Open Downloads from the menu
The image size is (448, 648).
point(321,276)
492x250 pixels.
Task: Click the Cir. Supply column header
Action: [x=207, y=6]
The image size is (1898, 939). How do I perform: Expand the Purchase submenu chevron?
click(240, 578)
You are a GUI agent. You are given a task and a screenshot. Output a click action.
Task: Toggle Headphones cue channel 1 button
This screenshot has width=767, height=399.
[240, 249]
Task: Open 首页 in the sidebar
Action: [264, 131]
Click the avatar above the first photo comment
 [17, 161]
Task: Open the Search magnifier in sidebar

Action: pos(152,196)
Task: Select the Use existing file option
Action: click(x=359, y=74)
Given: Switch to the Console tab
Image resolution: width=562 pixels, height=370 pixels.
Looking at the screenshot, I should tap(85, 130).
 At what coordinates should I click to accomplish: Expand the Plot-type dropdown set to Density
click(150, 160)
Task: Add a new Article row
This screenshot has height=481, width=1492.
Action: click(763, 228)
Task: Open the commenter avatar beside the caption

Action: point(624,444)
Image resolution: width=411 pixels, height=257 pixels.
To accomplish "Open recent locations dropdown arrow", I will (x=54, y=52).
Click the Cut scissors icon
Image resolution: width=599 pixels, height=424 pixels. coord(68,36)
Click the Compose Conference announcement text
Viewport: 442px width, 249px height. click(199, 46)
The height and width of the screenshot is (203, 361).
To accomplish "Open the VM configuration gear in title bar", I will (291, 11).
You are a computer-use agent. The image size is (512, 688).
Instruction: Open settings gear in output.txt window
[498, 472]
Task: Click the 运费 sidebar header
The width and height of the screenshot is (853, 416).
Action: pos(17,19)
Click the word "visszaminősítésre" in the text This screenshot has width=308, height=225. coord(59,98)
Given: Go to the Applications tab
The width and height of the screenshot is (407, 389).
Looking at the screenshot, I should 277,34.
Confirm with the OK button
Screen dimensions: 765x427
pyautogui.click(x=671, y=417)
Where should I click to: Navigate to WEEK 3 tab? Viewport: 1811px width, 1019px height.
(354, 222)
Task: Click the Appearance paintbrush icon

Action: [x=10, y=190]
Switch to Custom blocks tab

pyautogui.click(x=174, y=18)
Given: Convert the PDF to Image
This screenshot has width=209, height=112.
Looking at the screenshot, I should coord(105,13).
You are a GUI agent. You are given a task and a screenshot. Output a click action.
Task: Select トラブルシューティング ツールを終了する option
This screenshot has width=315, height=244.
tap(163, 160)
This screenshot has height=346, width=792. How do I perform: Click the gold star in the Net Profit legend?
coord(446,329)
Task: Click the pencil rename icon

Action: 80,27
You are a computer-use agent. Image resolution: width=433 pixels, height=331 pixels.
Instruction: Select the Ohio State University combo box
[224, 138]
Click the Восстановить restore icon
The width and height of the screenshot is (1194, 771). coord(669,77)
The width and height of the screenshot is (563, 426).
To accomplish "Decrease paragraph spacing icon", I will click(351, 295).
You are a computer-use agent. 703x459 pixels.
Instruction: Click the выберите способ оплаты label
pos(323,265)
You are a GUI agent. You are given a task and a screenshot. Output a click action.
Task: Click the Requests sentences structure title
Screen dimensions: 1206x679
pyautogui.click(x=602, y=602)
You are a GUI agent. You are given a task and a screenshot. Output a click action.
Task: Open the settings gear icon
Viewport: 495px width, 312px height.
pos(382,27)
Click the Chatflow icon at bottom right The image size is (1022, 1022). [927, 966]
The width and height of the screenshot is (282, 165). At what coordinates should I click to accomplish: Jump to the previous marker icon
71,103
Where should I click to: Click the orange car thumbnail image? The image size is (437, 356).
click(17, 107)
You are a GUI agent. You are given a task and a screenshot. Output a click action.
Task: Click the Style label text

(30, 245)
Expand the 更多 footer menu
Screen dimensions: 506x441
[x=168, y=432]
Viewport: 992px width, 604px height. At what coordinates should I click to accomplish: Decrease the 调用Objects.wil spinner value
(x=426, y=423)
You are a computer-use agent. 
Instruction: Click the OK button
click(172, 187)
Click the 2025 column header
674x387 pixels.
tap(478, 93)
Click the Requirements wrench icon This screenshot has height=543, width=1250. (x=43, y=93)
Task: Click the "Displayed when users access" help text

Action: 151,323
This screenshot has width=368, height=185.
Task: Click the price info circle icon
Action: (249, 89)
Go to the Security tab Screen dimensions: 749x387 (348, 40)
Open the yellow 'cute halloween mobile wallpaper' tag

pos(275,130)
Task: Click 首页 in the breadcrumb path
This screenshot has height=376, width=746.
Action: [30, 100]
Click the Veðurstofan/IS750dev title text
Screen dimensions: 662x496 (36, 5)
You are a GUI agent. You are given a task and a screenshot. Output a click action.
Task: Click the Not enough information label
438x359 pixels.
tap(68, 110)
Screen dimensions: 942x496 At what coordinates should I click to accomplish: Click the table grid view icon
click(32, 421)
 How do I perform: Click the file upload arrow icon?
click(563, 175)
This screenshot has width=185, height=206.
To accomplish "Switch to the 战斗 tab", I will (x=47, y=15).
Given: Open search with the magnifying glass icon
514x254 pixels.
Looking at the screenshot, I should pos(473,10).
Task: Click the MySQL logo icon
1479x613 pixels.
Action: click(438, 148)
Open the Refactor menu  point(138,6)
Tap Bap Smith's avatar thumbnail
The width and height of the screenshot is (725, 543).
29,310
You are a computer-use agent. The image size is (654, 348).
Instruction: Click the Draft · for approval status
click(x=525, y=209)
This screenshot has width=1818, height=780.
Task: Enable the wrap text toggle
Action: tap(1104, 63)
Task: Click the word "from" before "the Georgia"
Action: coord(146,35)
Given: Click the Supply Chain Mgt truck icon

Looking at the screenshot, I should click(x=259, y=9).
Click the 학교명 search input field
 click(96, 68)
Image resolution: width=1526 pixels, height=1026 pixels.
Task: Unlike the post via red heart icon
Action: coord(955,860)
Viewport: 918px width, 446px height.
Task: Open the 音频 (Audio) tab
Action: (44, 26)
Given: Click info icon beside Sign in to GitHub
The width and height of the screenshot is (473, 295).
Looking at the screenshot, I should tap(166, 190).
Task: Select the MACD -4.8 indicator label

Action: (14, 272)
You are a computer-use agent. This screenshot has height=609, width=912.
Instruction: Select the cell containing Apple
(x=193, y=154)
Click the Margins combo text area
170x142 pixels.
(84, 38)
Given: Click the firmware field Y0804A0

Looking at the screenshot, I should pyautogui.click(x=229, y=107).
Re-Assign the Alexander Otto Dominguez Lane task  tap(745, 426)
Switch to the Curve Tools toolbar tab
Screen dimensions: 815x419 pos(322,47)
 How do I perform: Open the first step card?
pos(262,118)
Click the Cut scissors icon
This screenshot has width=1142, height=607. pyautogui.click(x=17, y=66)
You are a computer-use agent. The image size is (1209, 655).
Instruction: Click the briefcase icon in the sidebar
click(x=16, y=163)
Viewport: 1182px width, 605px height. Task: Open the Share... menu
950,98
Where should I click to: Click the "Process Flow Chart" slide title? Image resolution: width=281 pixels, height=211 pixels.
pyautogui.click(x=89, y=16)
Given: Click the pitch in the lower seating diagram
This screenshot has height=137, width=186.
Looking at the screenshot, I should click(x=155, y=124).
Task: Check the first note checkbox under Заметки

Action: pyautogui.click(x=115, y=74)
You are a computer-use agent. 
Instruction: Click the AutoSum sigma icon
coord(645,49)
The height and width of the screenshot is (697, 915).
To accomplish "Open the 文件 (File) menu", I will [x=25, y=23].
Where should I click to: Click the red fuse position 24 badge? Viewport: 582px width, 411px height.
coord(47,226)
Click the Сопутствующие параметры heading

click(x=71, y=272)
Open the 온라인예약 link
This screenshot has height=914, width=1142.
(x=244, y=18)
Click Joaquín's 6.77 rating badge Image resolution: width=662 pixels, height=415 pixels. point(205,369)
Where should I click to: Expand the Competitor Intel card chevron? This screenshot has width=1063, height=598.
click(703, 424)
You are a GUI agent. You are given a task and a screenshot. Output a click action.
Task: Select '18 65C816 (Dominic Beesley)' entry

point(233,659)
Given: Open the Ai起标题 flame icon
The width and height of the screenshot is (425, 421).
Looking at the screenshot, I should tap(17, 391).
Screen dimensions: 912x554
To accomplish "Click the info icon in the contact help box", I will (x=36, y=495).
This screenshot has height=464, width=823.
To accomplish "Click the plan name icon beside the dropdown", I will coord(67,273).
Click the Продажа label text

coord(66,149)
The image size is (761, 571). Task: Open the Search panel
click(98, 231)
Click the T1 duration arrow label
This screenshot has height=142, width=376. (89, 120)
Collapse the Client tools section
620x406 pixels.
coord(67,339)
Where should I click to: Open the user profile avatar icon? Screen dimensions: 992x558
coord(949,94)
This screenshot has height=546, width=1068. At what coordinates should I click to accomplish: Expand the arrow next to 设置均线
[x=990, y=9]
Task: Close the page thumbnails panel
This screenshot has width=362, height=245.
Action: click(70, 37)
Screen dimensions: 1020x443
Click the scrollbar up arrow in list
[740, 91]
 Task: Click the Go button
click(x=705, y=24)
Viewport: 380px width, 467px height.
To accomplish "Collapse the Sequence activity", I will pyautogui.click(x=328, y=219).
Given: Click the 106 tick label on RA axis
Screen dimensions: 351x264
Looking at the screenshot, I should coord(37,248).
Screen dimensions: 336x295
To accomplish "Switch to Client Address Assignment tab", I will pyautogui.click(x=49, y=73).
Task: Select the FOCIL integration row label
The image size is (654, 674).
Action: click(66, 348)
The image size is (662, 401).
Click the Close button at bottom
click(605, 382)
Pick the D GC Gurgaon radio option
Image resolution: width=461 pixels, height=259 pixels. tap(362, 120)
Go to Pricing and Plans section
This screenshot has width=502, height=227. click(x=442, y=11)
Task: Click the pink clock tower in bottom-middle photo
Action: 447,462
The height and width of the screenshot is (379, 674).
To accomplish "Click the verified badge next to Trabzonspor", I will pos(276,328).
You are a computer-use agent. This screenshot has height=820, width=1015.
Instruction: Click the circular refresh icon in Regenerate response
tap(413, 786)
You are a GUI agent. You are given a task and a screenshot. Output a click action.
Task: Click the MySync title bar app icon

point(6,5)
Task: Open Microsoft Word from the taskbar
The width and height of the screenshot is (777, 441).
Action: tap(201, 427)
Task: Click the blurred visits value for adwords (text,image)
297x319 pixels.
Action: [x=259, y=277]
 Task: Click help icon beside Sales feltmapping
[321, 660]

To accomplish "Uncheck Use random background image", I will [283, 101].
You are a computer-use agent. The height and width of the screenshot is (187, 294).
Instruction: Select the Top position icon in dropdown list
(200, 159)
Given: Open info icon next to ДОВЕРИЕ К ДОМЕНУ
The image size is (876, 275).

——

From the entries above, extract only the lines running from the one containing "Click the Close button at bottom" through the one containing "The height and width of the screenshot is (379, 674).", inclusive.

▸ TASK RESULT:
Click the Close button at bottom
click(605, 382)
Pick the D GC Gurgaon radio option
Image resolution: width=461 pixels, height=259 pixels. tap(362, 120)
Go to Pricing and Plans section
This screenshot has width=502, height=227. click(x=442, y=11)
Task: Click the pink clock tower in bottom-middle photo
Action: 447,462
The height and width of the screenshot is (379, 674).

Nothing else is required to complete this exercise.